EXERCISE REQUIREMENTS: From the entries below, output the line with "Arschsissy69 (740, 1142)" and each following line up to and including the line with "513 (1187, 1402)", exactly as written.

TASK MATERIAL:
- - - -
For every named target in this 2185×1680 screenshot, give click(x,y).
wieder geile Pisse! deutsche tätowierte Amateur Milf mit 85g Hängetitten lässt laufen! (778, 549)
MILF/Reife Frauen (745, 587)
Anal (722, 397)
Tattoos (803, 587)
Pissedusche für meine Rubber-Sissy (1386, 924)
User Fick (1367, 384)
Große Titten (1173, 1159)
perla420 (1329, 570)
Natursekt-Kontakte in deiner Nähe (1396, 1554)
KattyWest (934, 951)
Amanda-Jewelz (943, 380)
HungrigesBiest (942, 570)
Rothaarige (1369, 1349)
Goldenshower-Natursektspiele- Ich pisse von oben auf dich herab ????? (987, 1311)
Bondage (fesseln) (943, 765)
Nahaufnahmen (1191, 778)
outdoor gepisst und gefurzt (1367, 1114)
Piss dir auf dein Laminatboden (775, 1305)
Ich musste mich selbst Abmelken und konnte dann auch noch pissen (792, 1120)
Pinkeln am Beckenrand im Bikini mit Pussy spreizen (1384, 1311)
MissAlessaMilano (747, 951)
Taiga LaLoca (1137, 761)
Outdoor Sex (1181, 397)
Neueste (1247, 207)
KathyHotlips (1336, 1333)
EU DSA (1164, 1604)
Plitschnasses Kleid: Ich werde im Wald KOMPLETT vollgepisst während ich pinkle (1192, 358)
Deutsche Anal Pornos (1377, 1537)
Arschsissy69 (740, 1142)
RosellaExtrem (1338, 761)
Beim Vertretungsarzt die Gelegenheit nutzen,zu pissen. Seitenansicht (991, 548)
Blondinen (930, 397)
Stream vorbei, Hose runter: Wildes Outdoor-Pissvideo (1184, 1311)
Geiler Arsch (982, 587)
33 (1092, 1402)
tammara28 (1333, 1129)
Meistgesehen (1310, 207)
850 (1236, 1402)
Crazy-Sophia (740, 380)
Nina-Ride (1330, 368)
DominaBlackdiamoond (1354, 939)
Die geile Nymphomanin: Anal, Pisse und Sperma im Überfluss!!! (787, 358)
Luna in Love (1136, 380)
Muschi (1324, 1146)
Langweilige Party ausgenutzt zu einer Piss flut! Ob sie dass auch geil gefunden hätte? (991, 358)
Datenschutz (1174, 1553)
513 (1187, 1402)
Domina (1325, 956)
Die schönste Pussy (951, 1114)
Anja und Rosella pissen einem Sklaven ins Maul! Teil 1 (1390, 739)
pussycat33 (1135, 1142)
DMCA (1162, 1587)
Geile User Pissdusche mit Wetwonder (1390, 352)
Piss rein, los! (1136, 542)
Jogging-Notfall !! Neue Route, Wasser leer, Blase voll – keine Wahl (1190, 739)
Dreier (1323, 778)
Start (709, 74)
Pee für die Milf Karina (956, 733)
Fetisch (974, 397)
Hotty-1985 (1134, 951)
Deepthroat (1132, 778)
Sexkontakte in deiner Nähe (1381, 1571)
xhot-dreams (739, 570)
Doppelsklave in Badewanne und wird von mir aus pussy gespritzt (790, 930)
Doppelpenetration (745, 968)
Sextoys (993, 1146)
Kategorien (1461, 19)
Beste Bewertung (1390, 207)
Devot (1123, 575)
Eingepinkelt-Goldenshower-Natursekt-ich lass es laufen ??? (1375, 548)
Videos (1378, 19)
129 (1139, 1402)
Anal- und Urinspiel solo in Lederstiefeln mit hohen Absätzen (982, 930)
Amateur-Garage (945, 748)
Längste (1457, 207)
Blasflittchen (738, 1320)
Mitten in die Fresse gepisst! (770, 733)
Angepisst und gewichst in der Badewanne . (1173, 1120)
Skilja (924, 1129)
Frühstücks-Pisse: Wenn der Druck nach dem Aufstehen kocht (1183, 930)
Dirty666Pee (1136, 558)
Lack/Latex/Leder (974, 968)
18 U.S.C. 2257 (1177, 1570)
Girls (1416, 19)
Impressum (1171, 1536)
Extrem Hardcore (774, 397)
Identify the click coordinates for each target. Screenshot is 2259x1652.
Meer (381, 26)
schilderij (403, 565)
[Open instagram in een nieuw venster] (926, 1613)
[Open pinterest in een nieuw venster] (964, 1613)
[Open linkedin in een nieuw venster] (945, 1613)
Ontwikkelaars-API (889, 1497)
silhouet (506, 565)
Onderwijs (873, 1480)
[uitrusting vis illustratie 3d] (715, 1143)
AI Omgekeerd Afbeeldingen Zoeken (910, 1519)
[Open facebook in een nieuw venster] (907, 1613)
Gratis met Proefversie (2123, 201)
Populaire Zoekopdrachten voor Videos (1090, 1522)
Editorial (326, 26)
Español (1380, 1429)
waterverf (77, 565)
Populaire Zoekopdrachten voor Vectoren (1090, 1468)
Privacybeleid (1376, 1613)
- - - -
SOLUTION TO THIS PROBLEM:
Arschsissy69 (740, 1142)
RosellaExtrem (1338, 761)
Beim Vertretungsarzt die Gelegenheit nutzen,zu pissen. Seitenansicht (991, 548)
Blondinen (930, 397)
Stream vorbei, Hose runter: Wildes Outdoor-Pissvideo (1184, 1311)
Geiler Arsch (982, 587)
33 (1092, 1402)
tammara28 (1333, 1129)
Meistgesehen (1310, 207)
850 (1236, 1402)
Crazy-Sophia (740, 380)
Nina-Ride (1330, 368)
DominaBlackdiamoond (1354, 939)
Die geile Nymphomanin: Anal, Pisse und Sperma im Überfluss!!! (787, 358)
Luna in Love (1136, 380)
Muschi (1324, 1146)
Langweilige Party ausgenutzt zu einer Piss flut! Ob sie dass auch geil gefunden hätte? (991, 358)
Datenschutz (1174, 1553)
513 (1187, 1402)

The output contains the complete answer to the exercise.